There are no recorded lynchings in the Historic Triangle, but that doesn’t mean they didn’t happen

While the lynchings of African-Americans in Virginia might seem like an uncomfortable subject for many, the topic is rearing its head into modern historical study, revealing there are no recorded lynchings in the Historic Triangle.

But this doesn’t mean it didn’t happen here.

“We know that lynchings were under-reported for several reasons,” said Gianluca De Fazio, a professor at James Madison University. “So it’s possible that some occurred in the area and were never documented through newspapers stories, historians’ main source to identify lynching victims.”

De Fazio is the lead on a project from JMU that tracks recorded lynchings in Virginia based on time and date. For Williamsburg, James City County and York County, so far there are no recorded incidents of lynching.

Karen Sherry, curator of museum collections at Virginia Museum of History & Culture, said it could be because lynchings were a form of vigilante violence, which could be why the record is incomplete.

But she also said it could be because of demographics of the region.

Sherry said historically eastern Virginia has had strong black communities that provided some protection against lynching and other forms of racist intimidation. But that doesn’t mean racial violence didn’t happen in these regions.

During the Jim Crow era, all black Virginians were subjected to segregation, discrimination, and systemic racism, she added in an email.

“It’s hard to say that Virginia was unique in its race relations, although there were fewer lynchings and generally less violence than in places like the deep south,” she said. “There were still deep racial tensions that erupted in violence. In addition, black Virginians and their allies were active in the civil rights movement, with marches, lunch counter sit-ins, and other forms of protest.”
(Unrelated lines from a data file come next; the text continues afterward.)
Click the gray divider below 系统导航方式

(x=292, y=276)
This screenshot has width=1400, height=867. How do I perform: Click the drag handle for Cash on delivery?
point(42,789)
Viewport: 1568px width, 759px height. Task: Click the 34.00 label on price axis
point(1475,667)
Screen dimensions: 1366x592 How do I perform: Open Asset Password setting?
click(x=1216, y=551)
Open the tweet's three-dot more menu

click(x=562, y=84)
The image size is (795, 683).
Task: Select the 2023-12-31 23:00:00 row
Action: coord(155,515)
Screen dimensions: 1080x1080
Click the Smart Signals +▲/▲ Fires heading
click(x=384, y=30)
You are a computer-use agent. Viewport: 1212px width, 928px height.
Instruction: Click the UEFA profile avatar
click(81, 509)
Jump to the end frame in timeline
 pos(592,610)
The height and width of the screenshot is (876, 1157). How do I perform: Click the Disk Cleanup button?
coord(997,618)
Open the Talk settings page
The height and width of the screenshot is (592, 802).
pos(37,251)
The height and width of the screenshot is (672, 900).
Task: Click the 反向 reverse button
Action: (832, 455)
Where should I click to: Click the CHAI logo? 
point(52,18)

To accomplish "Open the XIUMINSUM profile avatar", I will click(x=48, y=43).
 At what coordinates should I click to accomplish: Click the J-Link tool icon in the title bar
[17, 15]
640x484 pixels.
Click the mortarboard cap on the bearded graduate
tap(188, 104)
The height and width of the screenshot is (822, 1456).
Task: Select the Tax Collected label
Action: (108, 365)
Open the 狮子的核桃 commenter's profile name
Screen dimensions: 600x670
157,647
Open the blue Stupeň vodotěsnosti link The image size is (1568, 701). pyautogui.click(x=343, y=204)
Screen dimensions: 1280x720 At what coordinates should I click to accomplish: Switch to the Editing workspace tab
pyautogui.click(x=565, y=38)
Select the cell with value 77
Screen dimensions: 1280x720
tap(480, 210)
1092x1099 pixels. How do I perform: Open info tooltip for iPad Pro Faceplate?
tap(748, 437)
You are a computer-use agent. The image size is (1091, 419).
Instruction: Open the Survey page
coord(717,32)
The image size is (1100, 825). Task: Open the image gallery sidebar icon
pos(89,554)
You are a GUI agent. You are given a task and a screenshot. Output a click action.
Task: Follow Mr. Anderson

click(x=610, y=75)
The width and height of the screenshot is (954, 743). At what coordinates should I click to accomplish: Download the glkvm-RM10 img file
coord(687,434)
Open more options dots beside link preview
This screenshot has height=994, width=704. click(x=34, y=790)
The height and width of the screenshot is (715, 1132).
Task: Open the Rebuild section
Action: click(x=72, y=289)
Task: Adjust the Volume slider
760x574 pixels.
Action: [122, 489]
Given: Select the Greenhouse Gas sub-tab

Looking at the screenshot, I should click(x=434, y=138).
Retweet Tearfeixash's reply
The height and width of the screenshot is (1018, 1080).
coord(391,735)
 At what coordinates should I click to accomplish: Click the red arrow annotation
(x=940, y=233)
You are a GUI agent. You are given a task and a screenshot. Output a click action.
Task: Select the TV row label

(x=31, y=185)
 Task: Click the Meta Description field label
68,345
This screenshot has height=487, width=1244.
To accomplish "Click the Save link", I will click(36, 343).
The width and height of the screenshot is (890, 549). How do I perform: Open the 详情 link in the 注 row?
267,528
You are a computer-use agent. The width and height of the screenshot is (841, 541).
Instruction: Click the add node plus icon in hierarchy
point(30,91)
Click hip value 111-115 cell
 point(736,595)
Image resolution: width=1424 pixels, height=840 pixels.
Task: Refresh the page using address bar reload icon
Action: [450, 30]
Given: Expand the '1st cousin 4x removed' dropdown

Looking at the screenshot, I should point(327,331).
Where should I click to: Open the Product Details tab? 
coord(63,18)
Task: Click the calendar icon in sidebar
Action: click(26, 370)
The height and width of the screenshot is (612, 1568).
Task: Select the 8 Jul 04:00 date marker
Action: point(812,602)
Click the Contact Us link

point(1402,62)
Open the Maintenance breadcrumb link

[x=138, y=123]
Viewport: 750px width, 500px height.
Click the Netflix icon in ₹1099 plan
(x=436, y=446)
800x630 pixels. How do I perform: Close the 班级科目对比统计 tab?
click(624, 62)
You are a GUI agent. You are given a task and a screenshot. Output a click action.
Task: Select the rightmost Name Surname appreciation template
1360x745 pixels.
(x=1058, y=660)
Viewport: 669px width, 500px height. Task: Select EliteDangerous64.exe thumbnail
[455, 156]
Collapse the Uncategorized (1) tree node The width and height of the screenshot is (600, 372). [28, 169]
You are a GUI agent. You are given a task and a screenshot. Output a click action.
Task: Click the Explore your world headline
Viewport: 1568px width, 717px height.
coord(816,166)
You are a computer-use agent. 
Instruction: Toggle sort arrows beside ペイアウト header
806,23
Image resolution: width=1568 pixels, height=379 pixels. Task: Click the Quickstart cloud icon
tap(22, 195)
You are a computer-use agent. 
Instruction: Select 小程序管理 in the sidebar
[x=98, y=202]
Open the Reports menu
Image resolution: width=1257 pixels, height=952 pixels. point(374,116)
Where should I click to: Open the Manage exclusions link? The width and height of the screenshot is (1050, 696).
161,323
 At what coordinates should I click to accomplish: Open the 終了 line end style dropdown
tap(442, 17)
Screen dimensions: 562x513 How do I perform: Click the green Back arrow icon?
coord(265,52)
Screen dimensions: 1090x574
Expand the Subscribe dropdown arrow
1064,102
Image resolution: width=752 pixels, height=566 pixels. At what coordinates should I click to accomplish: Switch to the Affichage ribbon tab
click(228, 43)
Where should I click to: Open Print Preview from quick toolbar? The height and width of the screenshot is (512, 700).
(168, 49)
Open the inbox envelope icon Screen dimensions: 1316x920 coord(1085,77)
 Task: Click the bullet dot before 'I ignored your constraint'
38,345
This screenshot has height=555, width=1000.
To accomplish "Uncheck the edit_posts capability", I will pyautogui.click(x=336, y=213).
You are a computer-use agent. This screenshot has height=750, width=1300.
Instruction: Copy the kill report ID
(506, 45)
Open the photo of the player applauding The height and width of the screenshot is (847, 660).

Sherry said the leadership in Virginia during the Jim Crow era prided itself on having relatively friendly race relations. Or at least that’s what the white leadership of the Democratic Party at the time claimed, even if it wasn’t necessarily true.

Even if there aren’t any recordings of lynchings in the Historic Triangle, the lack of records still tell a story of African-Americans’ struggle for equality in the region.

“Everyday harassment, threats, beatings, rapes and assaults on African-Americans that were perceived to have violated some formal or informal Jim Crow rule were common all over the South, including Virginia,” De Fazio said. “Absence of lynching in a certain area, therefore, does not mean absence of racial violence, let alone that some form of racial harmony was necessarily reached.”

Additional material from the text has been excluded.